Written problem
Write out, word for word, the passage of the Churchill's Iceman page starting at "Pyke would often" and ending at "what to do.".

Page

● ● ● ● ● ● ●

Churchill's Iceman

Home > Other > Churchill's Iceman > Page 24
Churchill's Iceman Page 24

by Henry Hemming


  Though it would not have been discussed at this meeting, his plan would also allow the Allies to stunt the growth of Germany’s atomic programme. The year before, a tenfold increase in the production of heavy water (deuterium oxide) had been reported at the Vemork HEP station in southern Norway. This was the first step towards building an atomic weapon. Vemork was another of Pyke’s targets.

  But there were problems with his proposal. The all-important snowmobile had not yet been invented. There was no exit strategy with which to remove these elite guerrillas from Norway. And of course there was the man behind it: a odd-looking civilian with no military experience at all.

  When Mountbatten asked for a show of hands, the result was unanimous: Pyke’s scheme was judged to be practicable and worthwhile, and it was agreed that the force he had proposed and their snowmobiles should be developed by Combined Operations without delay. Twenty-one months after its inception, this plan had arrived in the right hands at the right time. Committees were appointed to deal with staffing and resources and the meeting drew to a close, at which point Mountbatten asked Pyke to join him in his office for what was to be their first full-length conversation.

  Mountbatten’s rooms were probably in the basement of No. 1a Richmond Terrace, spacious without being large, well lit, and with a bed in the corner or next door. No doubt the CCO looked as he usually did, ‘handsome and breezy, like Brighton at its best’. Pyke was a mess. His shirt was neither crisp nor clean and if there were creases in his trousers they were not of the military variety. There was no pomade in what was left of his thinning hair and his goatee had become overgrown and shaggy, looking like seaweed on a rock. His eyes spoke of a frenetic, restless energy. One man who met him around this time described them as ‘unusually expressive’; for another they were ‘thoughtful and serious’; while the poet and biographer Peter Quennell called them ‘burning eyes’.

  The two men sat down on either side of a desk and, as legend has it, Pyke fixed the CCO with those burning eyes and said: ‘Lord Mountbatten, you need me on your staff because I’m a man who thinks.’

  Pyke would often start conversations like this. He was ‘trying to size you up by your reaction. If he felt you were sympathetic he took you into his confidence’ – which was what he did to Mountbatten. Within this opening salvo were two questions to which he had an answer. He asked what Combined Operations lacked, and what he could provide. This command needed more innovators, problem-solvers, free-thinkers or in-house dissidents, and this was a part that Pyke could play with distinction.

  Perhaps to test this, Mountbatten asked him to solve a military problem that was troubling him. The mighty German battleship SS Tirpitz had recently left the Baltic and was now at anchor in a Norwegian fjord. It was imperative that the Tirpitz did not break out into the Atlantic. Mountbatten asked Pyke what to do.

  ‘The untidy man with the beard hesitated a moment, and then said: “Lower the density of the water around her.” He demonstrated his point by calling for a bucket of water and a small model of a ship. It certainly sank.’ Whether or not he actually performed a demonstration – perhaps he added alcohol to the water to lower the density – what mattered was the speed with which he had come up with this counter-intuitive idea. The Tirpitz was not sunk by lowering the density of the surrounding water, yet this was precisely the kind of radical, innovative thinking that Mountbatten wanted on tap.

● ● ● ● ● ● ●

Entries
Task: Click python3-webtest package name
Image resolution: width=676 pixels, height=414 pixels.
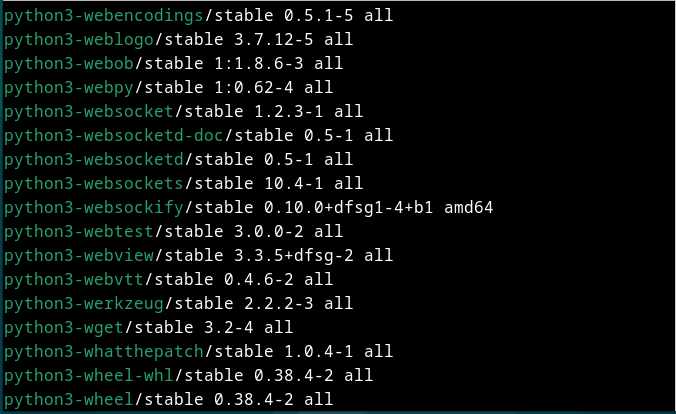Action: pyautogui.click(x=79, y=232)
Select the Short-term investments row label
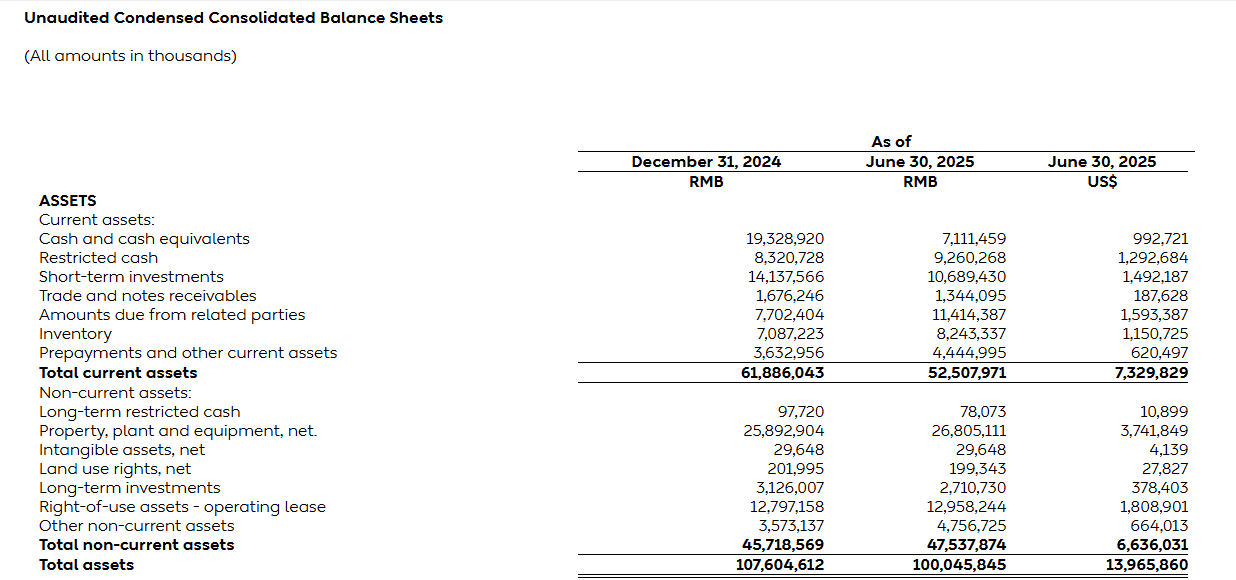This screenshot has width=1236, height=580. click(131, 277)
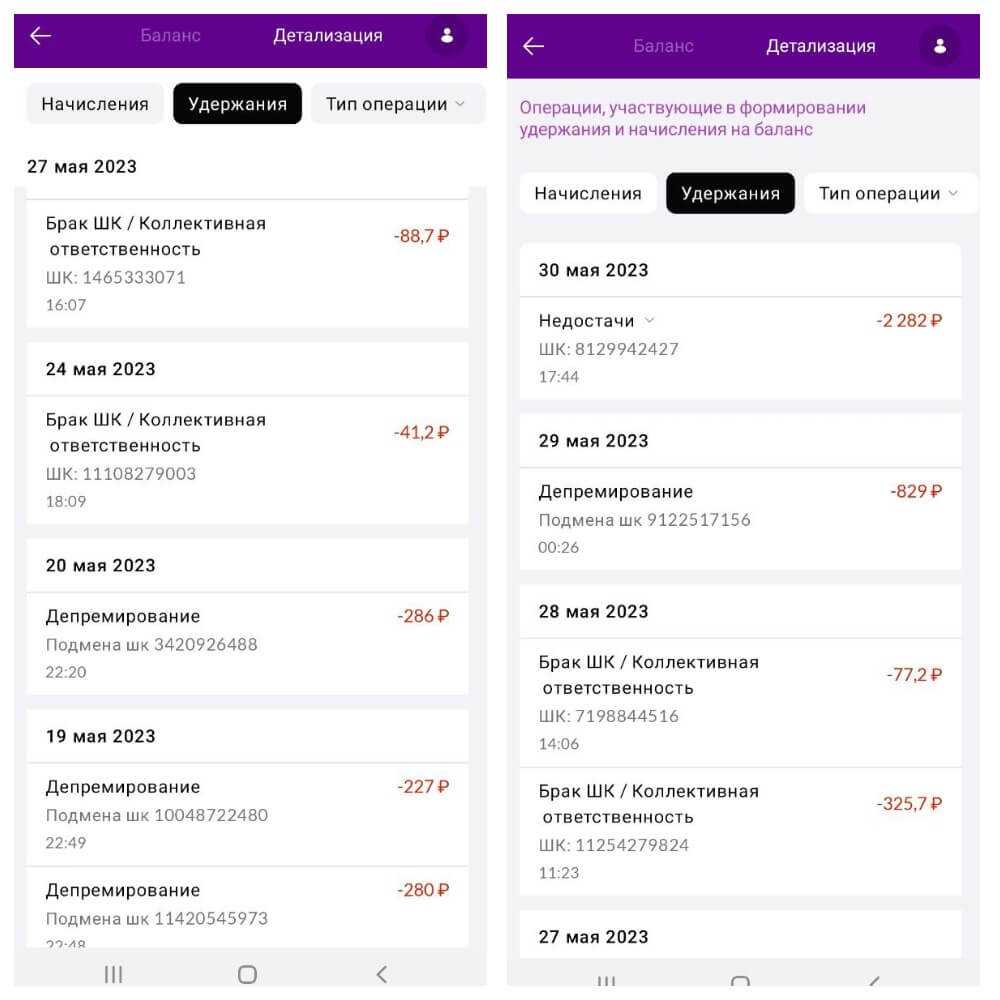The height and width of the screenshot is (1000, 1000).
Task: Expand the Недостачи entry chevron
Action: [x=649, y=321]
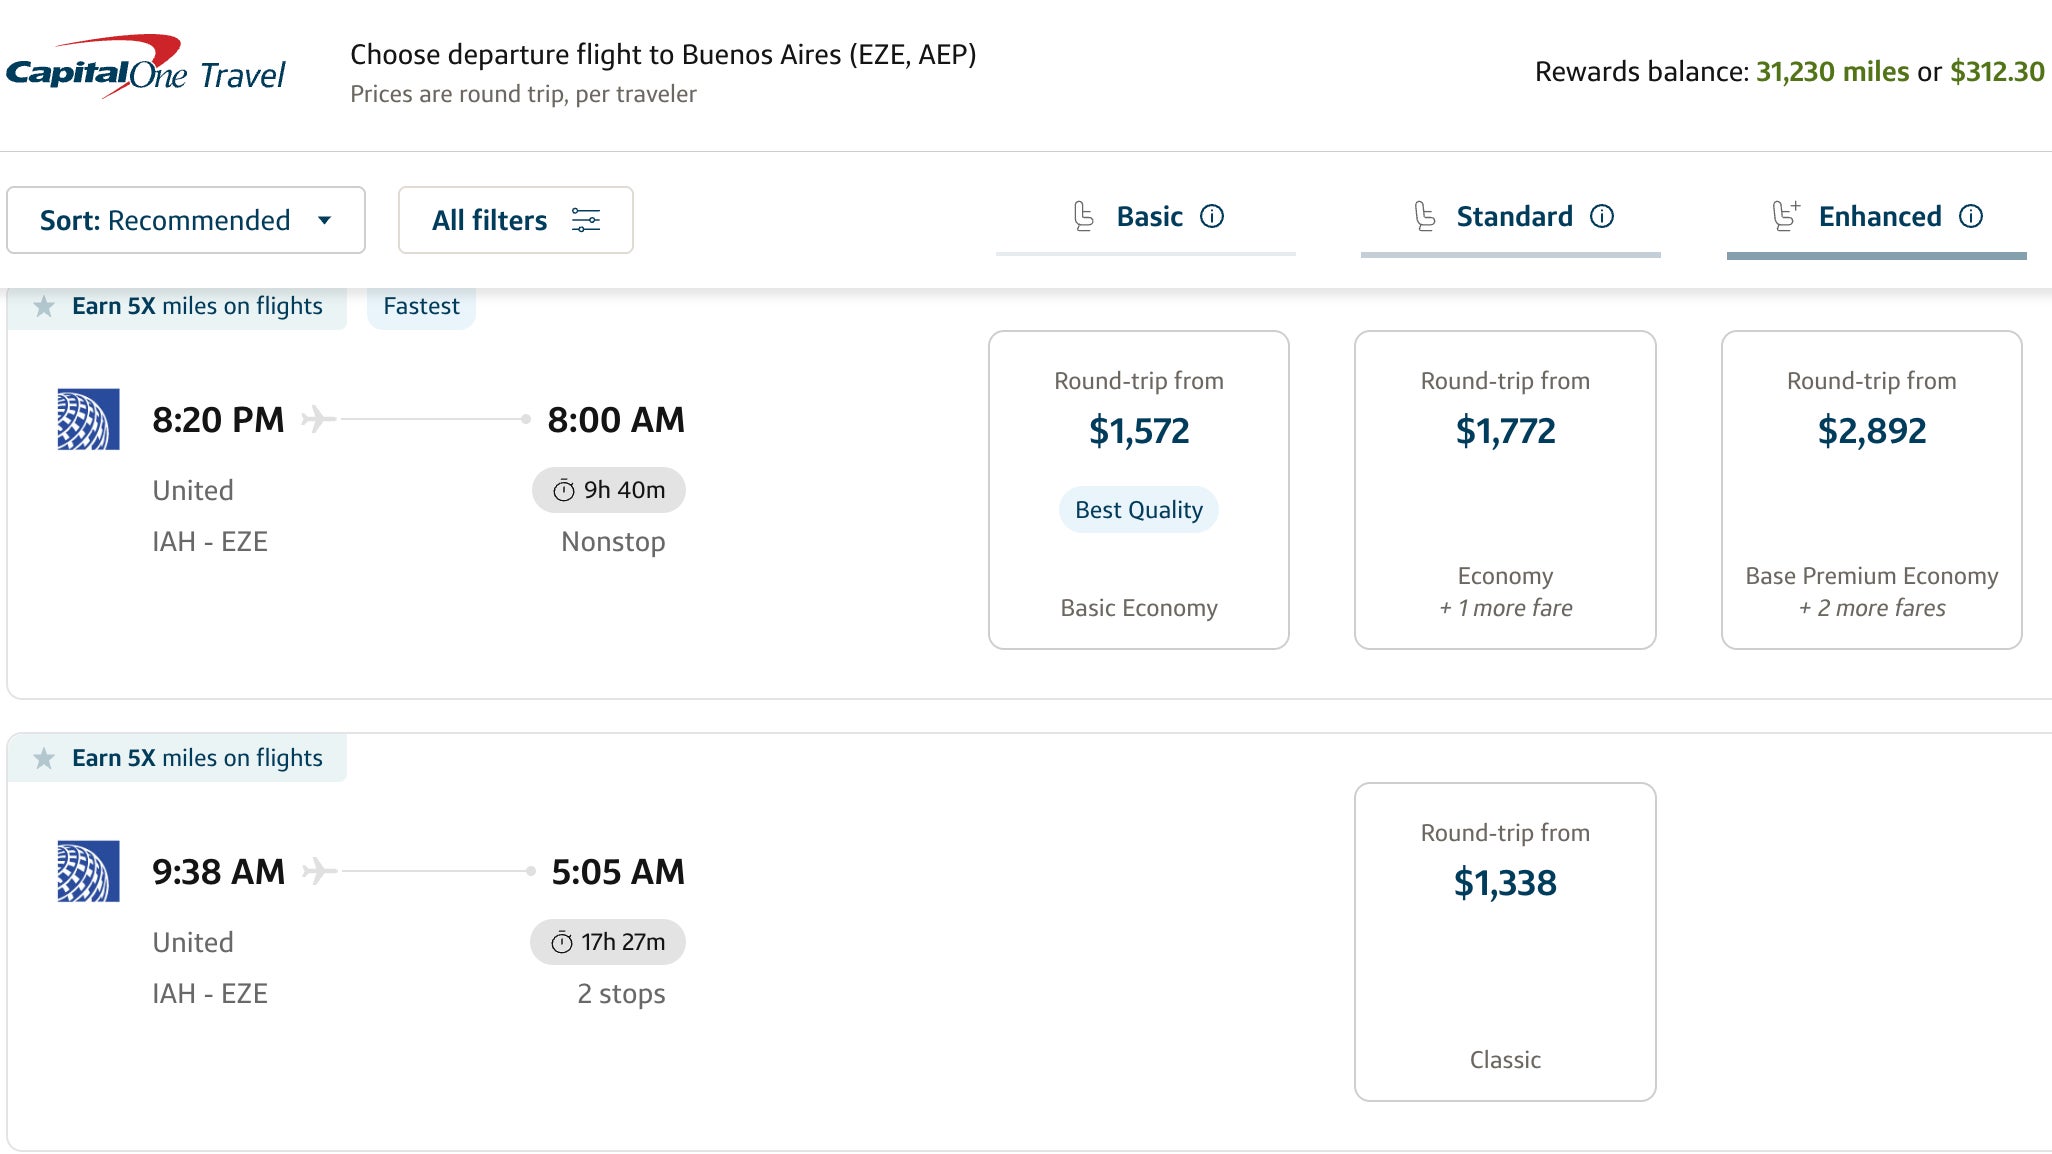This screenshot has height=1154, width=2052.
Task: Click the info icon beside Basic
Action: (x=1213, y=216)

● ● ● ● ● ● ●

Solution to this task
Pyke would often start conversations like this. He was ‘trying to size you up by your reaction. If he felt you were sympathetic he took you into his confidence’ – which was what he did to Mountbatten. Within this opening salvo were two questions to which he had an answer. He asked what Combined Operations lacked, and what he could provide. This command needed more innovators, problem-solvers, free-thinkers or in-house dissidents, and this was a part that Pyke could play with distinction.

  Perhaps to test this, Mountbatten asked him to solve a military problem that was troubling him. The mighty German battleship SS Tirpitz had recently left the Baltic and was now at anchor in a Norwegian fjord. It was imperative that the Tirpitz did not break out into the Atlantic. Mountbatten asked Pyke what to do.